The White Doctor (2022)
Zippy Kimundu is an award-winning Kenyan filmmaker and founder of the creatives collective Afrofilms International. The White Doctor documents the case of an American missionary in Uganda who is accused of causing the deaths of more than one hundred children while allegedly posing as a doctor.
Exodus Stories: Voices from the Caravan (2021)
Ilse Fernandez is a Colombian-born U.S. immigrant, documentary filmmaker and docu-series showrunner. Exodus Stories follows the dangerous journeys of three immigrants fleeing violence and seeking asylum at the U.S. border.
Untitled Rintu Thomas Project (2021)
Rintu Thomas is a director-producer from India and co-founder of Black Ticket Films, an award-winning film production agency based in New Delhi. Rintu’s films have been used as advocacy tools for social impact. Her documentary feature Writing with Fire debuted at the 2021 Sundance Film Festival, where it won two awards.
Untitled Chinese in Africa Project (2020)
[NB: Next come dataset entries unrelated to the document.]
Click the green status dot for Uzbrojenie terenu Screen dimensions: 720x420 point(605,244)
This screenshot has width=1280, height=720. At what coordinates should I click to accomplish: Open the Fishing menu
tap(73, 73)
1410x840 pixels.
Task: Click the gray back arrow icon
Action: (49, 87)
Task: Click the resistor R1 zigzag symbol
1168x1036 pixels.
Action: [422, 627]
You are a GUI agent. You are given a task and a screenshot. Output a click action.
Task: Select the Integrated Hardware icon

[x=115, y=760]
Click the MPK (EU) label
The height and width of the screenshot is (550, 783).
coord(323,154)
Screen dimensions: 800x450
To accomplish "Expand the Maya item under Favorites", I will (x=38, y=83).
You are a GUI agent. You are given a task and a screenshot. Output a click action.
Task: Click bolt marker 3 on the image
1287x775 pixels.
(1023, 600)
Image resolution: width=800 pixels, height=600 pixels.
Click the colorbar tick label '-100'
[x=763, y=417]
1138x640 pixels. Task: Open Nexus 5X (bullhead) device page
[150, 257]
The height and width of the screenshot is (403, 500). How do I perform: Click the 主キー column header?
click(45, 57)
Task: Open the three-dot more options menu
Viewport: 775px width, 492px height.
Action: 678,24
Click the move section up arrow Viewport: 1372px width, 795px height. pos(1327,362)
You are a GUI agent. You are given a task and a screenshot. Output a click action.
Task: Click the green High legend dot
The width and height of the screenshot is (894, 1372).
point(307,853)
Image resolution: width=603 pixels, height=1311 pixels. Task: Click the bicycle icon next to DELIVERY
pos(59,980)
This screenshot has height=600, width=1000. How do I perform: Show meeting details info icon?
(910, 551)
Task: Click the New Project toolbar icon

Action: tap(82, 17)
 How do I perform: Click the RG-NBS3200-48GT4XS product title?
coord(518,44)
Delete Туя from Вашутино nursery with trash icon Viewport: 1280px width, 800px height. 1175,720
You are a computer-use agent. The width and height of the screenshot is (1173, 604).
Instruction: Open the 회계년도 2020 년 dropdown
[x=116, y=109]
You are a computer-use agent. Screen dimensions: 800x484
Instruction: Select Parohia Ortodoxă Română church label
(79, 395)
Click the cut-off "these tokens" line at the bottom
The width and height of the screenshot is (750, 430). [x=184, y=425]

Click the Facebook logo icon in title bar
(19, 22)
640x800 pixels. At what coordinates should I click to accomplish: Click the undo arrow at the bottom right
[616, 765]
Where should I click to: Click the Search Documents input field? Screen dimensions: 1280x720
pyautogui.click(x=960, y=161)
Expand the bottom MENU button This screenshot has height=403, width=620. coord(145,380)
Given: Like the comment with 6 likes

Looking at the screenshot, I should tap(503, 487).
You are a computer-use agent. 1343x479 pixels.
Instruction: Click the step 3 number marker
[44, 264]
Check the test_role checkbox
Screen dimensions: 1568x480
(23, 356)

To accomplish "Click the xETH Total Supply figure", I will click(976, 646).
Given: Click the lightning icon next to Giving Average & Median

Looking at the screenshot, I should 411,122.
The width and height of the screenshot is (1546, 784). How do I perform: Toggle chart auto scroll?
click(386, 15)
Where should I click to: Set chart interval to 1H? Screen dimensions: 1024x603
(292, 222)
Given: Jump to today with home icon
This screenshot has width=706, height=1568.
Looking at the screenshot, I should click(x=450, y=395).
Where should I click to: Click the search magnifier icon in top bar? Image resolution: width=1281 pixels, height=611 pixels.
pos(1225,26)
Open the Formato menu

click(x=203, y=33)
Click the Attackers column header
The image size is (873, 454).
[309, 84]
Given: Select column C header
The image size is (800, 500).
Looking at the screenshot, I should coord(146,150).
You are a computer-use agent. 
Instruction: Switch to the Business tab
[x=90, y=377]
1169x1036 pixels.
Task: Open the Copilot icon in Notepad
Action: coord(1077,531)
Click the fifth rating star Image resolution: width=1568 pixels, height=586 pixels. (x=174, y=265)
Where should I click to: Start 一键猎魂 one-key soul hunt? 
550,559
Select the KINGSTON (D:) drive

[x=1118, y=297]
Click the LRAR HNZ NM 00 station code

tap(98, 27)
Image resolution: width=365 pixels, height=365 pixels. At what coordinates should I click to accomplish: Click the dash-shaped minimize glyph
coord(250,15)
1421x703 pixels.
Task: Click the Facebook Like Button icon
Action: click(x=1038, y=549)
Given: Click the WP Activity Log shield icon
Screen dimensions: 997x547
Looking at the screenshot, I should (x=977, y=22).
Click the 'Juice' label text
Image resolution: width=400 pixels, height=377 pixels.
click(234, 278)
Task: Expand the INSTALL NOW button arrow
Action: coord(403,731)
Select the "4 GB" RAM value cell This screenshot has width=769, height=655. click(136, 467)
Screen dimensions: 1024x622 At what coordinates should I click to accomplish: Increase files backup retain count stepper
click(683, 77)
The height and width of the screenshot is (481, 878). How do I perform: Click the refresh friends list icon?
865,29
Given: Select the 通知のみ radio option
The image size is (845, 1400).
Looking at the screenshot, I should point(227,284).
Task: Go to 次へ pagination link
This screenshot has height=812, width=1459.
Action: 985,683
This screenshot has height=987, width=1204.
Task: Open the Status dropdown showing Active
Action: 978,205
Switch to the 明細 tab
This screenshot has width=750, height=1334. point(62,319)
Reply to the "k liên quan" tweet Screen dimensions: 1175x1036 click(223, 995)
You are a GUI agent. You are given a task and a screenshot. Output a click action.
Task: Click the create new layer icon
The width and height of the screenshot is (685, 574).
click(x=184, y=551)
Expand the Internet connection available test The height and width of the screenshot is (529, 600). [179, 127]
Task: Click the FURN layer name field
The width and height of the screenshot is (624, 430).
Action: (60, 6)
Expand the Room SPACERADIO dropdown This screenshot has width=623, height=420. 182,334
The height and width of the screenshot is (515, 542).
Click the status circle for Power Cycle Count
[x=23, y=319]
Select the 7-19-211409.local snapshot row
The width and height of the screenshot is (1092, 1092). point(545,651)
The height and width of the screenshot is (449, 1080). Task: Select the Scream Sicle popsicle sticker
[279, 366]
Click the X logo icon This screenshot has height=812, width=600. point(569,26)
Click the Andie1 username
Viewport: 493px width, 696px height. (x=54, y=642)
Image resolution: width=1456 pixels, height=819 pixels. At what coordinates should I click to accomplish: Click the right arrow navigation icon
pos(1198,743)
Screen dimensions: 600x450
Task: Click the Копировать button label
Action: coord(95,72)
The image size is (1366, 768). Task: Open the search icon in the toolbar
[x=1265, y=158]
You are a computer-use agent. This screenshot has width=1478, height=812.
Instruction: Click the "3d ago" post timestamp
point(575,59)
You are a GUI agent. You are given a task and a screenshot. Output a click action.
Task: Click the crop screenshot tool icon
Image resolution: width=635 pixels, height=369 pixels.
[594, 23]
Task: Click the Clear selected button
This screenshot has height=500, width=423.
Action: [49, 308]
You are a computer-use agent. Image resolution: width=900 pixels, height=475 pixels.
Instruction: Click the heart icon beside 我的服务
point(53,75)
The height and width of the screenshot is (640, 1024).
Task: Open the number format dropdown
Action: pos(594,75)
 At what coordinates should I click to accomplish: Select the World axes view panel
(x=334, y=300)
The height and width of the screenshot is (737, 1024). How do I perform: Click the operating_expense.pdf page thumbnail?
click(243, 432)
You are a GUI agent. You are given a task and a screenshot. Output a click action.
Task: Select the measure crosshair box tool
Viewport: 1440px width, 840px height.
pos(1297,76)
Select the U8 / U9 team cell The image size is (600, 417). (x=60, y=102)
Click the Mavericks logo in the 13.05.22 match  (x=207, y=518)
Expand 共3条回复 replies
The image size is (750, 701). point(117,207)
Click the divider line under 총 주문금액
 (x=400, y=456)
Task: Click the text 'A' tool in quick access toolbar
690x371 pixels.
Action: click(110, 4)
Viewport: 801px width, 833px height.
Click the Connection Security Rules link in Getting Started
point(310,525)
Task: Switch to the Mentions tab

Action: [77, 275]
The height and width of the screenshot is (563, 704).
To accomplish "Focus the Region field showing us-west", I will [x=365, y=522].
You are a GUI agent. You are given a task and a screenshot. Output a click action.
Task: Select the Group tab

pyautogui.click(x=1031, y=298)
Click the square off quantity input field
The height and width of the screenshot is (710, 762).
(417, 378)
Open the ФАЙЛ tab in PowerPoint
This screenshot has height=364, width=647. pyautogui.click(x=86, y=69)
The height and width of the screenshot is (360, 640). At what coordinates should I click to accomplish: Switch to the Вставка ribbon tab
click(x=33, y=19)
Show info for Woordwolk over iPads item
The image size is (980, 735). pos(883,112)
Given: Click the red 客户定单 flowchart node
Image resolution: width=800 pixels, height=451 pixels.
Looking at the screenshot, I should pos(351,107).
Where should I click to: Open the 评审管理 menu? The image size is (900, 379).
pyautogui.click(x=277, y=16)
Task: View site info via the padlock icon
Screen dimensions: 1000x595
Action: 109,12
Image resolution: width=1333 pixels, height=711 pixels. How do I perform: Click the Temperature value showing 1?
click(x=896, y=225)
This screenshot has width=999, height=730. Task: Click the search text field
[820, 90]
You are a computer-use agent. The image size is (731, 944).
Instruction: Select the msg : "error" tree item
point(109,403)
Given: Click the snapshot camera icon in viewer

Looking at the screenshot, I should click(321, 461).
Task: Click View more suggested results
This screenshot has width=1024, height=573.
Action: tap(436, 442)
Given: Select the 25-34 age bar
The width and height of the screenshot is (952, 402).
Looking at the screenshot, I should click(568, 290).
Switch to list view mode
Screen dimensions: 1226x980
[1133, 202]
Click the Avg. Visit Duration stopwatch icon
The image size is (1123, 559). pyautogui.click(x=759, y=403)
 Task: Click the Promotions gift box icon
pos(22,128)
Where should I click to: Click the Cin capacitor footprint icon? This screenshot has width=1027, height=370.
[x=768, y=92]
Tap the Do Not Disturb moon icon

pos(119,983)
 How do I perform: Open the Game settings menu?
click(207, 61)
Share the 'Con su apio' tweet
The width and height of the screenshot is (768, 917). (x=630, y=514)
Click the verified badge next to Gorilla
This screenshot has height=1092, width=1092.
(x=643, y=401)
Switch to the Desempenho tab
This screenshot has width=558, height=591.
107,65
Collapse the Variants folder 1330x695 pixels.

Jialing Zhang is an Emmy Award-nominated independent Chinese filmmaker based in Massachusetts. This documentary will offer an insider look at a powerful Chinese industrial zone in West Africa, and the profound and complex challenges facing the local community.
An Act of Worship (2020)
Nausheen Dadabhoy is a Pakistani-American director and cinematographer from California. An Act of Worship explores what it means to be a Muslim in America.
De-Documented (2019)
Nina Alvarez is a journalist, documentarian and video photographer. Her film follows a family in Washington, D.C. as they face the threat of deportation and family separation.
Hidden Letters (2019)
Violet Du Feng was a 2018 Sundance Non-fiction Producing Fellow and co-director Zhao Qing is an award-winning director and producer of documentary television and film. Their film follows two Chinese Millennial women, one living in rural and one in metropolitan China. As they navigate their career and family choices in a male-dominated world, they look toward the wisdom of Nushu, an ancient, secret woman-only script.
Always in Season (2018)
Jacqueline Olive is an independent filmmaker and digital media producer. As the trauma of more than a century of lynching African Americans bleeds into the present, Always in Season follows both the relatives of the perpetrators and the victims who are seeking justice and reconciliation in the midst of heated national debates surrounding the value of Black lives.
Through the Night (2018)
Loira Limbal is an Afro-Dominican filmmaker and DJ. Through the Night explores the personal cost of our modern economy through the stories of two working mothers and a child care provider, whose lives intersect at a 24-hour daycare center.